Kidney transplantation is used as a treatment for end-stage renal disease (ESRD) [1]. The persistent disparity between the availability of donor organs and the growing number of patients on the transplantation waiting list exacerbates mortality rates [1,2]. To address this shortage, kidneys from donation after circulatory death (DCD) are increasingly being utilized [1,2,3,4,5]. The duration of oxygen absence makes DCD kidneys prone to ischemia reperfusion injury (IRI) when oxygen is reintroduced after transplantation [4,5,6]. IRI initiates oxidative damage which causes mitochondrial dysfunction, and this injury is associated with a higher incidence of primary nonfunction (PNF) or delayed graft function (DGF), necessitating post-transplant dialysis [4,7,8,9]
To mitigate these challenges, preservation techniques of organ storage between donation and transplantation have evolved. Static cold storage (SCS), using University of Wisconsin cold storage (UW-CS) solution, has been the traditional method [3,5,7]. Hypothermic machine perfusion (HMP), using University of Wisconsin machine perfusion (UW-MP) solution, has emerged as a superior alternative, proven to reduce the duration and incidence of DGF compared with SCS [5,8,10,11,12,13,14].
Both SCS and HMP utilize hypothermic temperatures (approximately 4 °C) to reduce cellular metabolism and oxygen demand [11,12]. However, even at these low temperatures, approximately 5–10% of the physiological metabolic rate remains active [11,12,15,16]. HMP supports this residual metabolism by circulating a glucose-containing solution (UW-MP) through the renal vasculature, unlike SCS where the UW-CS solution lacks glucose and is not circulated [14,17,18,19].
Under physiological normothermic conditions, glucose metabolism in the kidney fuels the tricarboxylic acid (TCA) cycle and the electron transport chain (ETC) in the mitochondria to produce ATP (Figure 1) [19]. Importantly, isotope studies have demonstrated active glucose metabolism even under hypothermic conditions and during HMP [20]. Thus, it is not unlikely that glucose consumption during HMP might correlate with the mitochondrial ATP production capacity.
Despite these insights, direct evidence linking glucose supplementation to improved mitochondrial function during HMP is lacking. Therefore, this study aimed to investigate whether adding glucose during HMP enhances mitochondrial function over a 24 h perfusion period. We hypothesized that kidneys perfused with exogenous glucose would demonstrate superior mitochondrial function compared to those perfused without glucose. Proving this correlation between glucose and mitochondrial function may aid in improving perfusion protocols.

2. Materials and Methods

2.1. Animal Model

A porcine DCD model was used in the present study. Kidneys were obtained from a local abattoir after a standardized slaughtering process. The pigs were anesthetized using electric shock followed by exsanguination.

2.2. Experimental Design

Each kidney underwent 30 min of warm ischemia to induce injury. Three experimental groups were established: kidneys in the CS group (n = 4) were perfused in HMP with UW-CS solution (Belzer CS, Bridge to Life Ltd., London, UK); kidneys in the MP group (n = 5) were perfused in HMP with UW-MP (Belzer MP, Bridge to Life Ltd., London, UK) solution; and kidneys in the CS + glucose group (n = 5) were perfused in HMP with UW-CS solution supplemented with 10 mmol/L glucose (Sigma Aldrich, Steinheim, Germany). The complete perfusate composition of each group is presented in Table S1.

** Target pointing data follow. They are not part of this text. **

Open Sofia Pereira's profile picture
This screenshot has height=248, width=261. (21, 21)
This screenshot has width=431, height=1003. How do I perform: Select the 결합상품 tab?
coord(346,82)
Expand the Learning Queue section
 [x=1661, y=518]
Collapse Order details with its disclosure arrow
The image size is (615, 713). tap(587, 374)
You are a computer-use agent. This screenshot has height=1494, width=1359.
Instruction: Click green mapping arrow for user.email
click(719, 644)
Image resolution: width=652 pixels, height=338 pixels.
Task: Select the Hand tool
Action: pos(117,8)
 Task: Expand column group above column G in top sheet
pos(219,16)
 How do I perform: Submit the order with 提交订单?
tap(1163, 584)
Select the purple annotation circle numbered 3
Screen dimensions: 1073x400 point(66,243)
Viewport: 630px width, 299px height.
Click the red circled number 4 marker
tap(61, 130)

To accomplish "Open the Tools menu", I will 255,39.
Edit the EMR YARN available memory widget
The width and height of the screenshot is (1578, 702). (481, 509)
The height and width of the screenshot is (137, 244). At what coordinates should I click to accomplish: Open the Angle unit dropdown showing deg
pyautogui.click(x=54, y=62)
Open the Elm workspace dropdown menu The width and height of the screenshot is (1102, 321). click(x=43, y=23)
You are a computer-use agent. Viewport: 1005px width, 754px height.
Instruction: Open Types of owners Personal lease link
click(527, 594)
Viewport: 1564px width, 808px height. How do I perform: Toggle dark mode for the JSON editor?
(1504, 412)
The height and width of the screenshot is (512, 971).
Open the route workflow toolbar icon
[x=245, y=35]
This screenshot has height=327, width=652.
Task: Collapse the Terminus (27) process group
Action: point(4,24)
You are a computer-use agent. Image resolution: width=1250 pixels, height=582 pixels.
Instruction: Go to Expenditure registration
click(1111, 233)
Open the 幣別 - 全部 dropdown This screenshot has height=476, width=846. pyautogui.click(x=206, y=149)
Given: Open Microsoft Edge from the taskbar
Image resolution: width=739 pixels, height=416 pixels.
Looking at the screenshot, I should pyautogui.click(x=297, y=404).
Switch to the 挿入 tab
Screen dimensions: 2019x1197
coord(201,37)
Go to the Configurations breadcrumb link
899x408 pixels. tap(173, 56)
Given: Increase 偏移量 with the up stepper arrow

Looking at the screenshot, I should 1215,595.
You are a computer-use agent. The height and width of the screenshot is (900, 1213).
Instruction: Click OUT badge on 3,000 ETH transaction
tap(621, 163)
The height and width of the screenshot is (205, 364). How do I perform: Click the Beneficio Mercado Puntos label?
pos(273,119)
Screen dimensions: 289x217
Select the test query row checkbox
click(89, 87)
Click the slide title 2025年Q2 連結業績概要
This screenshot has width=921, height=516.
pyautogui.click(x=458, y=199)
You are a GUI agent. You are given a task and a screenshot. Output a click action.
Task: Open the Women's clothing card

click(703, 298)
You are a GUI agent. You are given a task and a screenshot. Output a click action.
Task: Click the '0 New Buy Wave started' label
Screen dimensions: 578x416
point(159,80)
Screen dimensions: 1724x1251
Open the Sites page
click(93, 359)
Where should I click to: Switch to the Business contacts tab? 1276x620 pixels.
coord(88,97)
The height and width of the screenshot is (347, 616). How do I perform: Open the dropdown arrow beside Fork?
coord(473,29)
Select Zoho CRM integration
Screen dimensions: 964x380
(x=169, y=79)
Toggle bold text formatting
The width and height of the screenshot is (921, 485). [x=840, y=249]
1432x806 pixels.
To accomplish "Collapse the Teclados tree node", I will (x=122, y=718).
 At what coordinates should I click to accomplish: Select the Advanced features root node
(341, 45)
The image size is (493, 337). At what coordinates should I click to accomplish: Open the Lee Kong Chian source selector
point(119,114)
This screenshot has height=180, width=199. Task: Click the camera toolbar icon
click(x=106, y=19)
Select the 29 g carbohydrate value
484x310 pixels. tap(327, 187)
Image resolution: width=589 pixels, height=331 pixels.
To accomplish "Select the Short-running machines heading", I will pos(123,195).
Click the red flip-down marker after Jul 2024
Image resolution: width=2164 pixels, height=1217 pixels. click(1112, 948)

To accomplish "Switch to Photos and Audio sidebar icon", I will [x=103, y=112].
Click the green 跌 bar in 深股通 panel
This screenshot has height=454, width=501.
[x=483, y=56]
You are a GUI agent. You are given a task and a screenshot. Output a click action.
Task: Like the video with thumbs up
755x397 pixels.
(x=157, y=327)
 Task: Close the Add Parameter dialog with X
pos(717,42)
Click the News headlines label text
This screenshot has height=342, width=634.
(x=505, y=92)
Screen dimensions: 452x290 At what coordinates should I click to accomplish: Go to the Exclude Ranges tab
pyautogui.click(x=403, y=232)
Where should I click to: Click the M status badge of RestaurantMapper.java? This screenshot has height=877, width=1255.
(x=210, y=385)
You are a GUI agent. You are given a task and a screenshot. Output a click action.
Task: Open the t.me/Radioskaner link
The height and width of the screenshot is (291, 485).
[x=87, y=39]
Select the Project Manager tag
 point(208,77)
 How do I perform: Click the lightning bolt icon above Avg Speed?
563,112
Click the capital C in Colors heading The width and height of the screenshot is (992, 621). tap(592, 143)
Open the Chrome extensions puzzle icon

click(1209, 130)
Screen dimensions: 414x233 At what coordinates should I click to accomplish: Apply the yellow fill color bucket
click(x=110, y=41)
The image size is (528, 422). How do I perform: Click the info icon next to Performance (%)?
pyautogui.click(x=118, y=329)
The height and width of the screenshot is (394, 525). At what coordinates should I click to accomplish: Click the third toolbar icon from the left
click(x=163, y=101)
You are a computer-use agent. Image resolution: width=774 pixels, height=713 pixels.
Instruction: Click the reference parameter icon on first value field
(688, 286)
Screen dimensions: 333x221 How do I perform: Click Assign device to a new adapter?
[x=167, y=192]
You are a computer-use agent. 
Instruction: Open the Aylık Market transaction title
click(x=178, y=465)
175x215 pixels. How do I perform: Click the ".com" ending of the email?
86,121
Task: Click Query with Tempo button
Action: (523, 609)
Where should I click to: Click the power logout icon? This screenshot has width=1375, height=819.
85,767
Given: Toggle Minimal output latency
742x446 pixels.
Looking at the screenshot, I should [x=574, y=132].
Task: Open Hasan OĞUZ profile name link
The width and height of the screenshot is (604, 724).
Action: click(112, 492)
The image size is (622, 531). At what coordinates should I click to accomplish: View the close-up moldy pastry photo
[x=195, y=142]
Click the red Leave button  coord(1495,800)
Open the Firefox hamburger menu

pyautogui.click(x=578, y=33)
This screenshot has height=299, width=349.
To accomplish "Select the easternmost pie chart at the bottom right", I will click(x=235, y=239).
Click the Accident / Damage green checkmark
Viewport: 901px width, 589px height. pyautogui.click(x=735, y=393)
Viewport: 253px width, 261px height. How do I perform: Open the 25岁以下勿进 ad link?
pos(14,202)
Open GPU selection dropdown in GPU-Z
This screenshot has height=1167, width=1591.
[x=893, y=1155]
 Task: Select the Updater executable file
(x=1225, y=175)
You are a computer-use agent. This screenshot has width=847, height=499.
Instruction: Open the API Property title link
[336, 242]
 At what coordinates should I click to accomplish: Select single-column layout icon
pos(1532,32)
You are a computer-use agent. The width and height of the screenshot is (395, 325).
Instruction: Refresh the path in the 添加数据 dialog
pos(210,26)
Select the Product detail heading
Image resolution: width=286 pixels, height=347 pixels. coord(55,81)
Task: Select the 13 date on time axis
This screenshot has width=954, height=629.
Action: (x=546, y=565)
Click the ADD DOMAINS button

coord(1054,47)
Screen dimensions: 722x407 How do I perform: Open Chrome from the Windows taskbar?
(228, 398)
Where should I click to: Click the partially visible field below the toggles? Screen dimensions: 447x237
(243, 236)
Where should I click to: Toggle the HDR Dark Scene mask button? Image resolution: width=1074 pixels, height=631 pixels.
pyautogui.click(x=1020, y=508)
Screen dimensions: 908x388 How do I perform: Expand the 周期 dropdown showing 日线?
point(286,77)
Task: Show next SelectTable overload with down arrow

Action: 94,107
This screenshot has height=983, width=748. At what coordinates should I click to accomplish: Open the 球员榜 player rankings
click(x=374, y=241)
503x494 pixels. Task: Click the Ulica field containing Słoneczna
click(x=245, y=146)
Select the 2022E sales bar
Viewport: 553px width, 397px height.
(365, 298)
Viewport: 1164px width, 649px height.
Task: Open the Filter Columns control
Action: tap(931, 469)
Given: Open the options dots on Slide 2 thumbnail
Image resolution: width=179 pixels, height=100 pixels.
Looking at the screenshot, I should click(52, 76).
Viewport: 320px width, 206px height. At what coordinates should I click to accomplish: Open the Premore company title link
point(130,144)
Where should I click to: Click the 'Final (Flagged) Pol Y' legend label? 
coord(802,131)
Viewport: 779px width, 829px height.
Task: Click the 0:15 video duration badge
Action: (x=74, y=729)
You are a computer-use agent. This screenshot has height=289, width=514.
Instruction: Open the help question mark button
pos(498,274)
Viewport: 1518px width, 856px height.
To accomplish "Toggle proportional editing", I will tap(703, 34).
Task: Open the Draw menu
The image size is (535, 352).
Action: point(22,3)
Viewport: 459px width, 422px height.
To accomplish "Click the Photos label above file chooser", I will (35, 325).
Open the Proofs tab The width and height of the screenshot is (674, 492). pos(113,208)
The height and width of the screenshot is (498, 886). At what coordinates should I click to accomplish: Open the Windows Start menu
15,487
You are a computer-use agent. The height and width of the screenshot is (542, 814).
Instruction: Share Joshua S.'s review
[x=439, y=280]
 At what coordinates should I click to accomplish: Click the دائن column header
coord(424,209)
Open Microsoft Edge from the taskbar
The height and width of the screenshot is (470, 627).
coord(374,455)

2.3. Hypothermic Machine Perfusion

After 30 min of warm ischemia, a 5 mm cortical punch biopsy (Stiefel, Dublin, Ireland) and a needle biopsy (BioPince™, Argon Medical Devices, Athens, GA, USA) were collected. The punch biopsy was stored in sonification solution (SONOP; containing 0.372 g EDTA in 130 mL H2O and NaOH (pH 10.9) + 370 mL 96% ethanol) and snap-frozen for ATP analysis. The needle biopsy was stored in UW-CS on melting ice for direct measurement of mitochondrial respiration (0 h). Kidneys were flushed with 500 mL 4 °C lactated Ringer’s solution (B Braun Melsungen AG, Melsungen, Germany). Punch biopsies were also performed after the flush for ATP analysis. Next, kidneys were connected to a Kidney Assist Transporter (XVIVO, Gothenburg, Sweden) with oxygen supplementation (100% O2, 100 mL/min). All kidneys were perfused for 24 h in HMP with the perfusion solution according to their experimental group, at a set mean pressure of 25 mmHg at 3–5 °C. Perfusion parameters such as pressure, temperature, and flow rates were continuously monitored. Perfusion solution samples were collected at 0, 1, 4, 8, and 24 h of HMP and needle biopsies for mitochondrial respiration measurements were collected after the end of warm ischemia (0 h) and after 1, 4, 8, and 24 h of perfusion. Except from the timepoint after warm ischemia (SH0), punch biopsies were also collected after flush-out, immediately before the start of perfusion (HMP0) for ATP analysis, and after 24 h HMP for ATP and thiobarbituric acid reactive substances (TBARS) analysis.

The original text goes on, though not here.